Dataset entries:

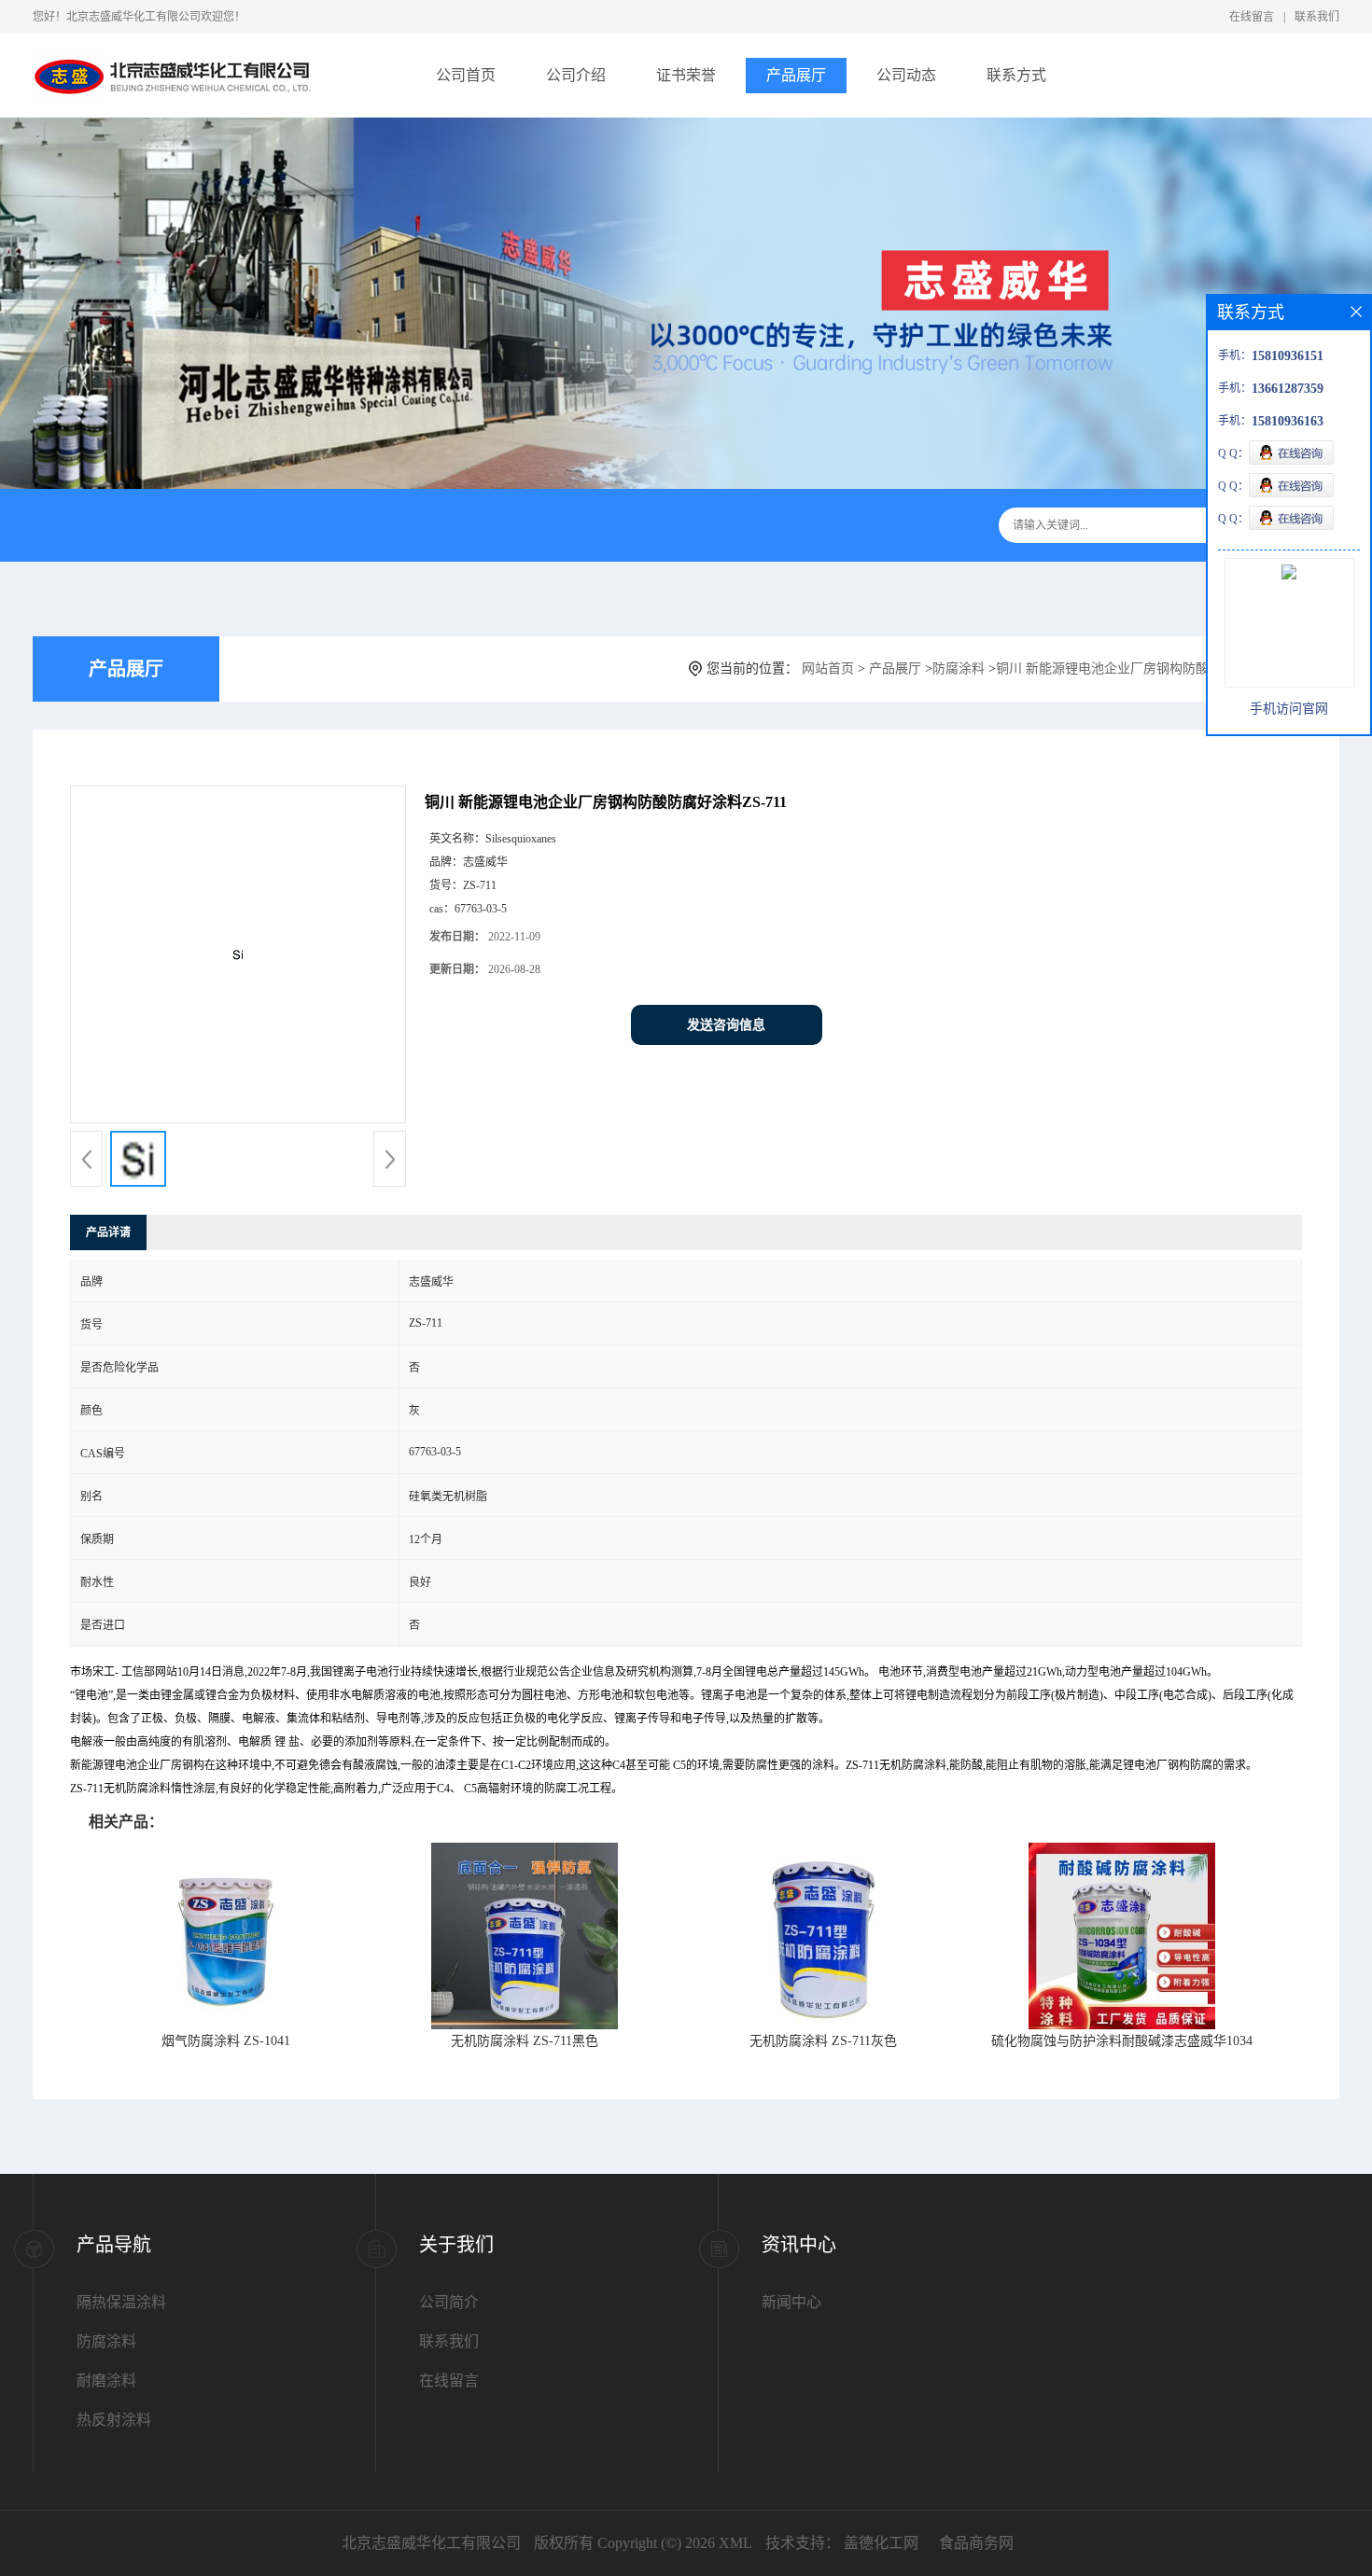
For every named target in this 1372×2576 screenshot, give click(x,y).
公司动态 (906, 75)
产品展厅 (796, 75)
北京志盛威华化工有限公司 (431, 2543)
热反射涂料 (114, 2420)
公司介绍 (576, 75)
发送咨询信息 (726, 1025)
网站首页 (828, 668)
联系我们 (1317, 16)
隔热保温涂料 (121, 2302)
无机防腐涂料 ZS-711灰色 (823, 2041)
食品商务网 (976, 2543)
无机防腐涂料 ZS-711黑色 (524, 2041)
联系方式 (1016, 75)
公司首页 (466, 75)
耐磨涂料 (106, 2380)
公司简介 (449, 2302)
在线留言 (1251, 16)
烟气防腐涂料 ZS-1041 (225, 2041)
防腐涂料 (958, 668)
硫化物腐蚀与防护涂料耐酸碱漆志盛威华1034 (1122, 2041)
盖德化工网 (881, 2543)
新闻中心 (791, 2302)
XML (735, 2543)
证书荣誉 (686, 75)
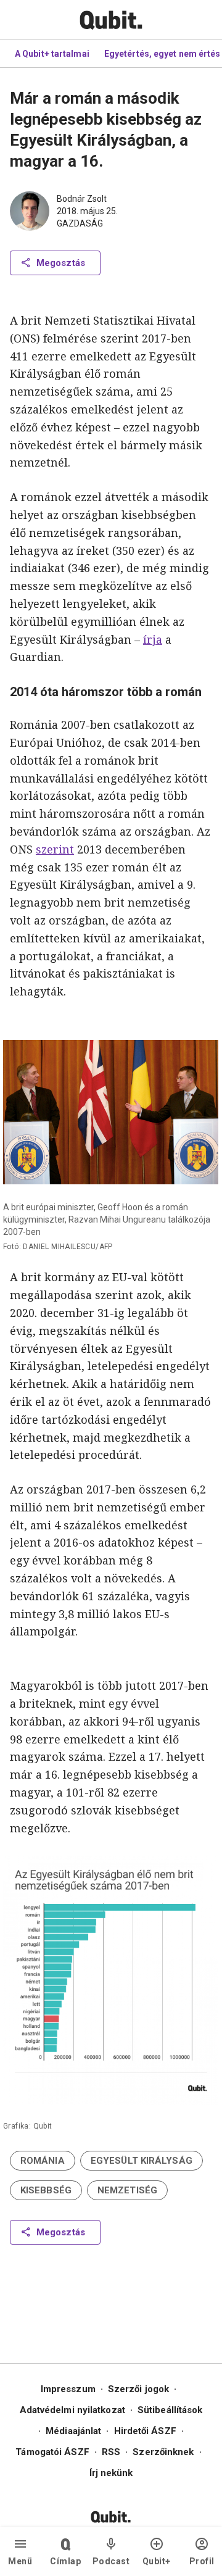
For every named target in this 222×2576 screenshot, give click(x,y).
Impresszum (68, 2389)
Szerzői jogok (138, 2389)
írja (152, 639)
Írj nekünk (111, 2472)
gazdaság (80, 223)
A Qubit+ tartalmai (52, 54)
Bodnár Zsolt (82, 199)
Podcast (111, 2561)
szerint (55, 849)
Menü (20, 2561)
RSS (111, 2452)
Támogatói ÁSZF (52, 2452)
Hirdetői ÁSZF (145, 2431)
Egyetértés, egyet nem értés (162, 54)
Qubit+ (156, 2561)
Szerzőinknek (163, 2452)
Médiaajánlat (73, 2431)
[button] (42, 2161)
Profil (202, 2561)
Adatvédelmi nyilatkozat (72, 2410)
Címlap (65, 2561)
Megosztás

## TASK BRIEF
Find the string "this" in the records, then copy each line where it occurs.

## EXERCISE RESPONSE
For every named target in this 1372×2576 screenshot, give click(x,y).
For every named target in this 222×2576 screenshot, give click(x,y).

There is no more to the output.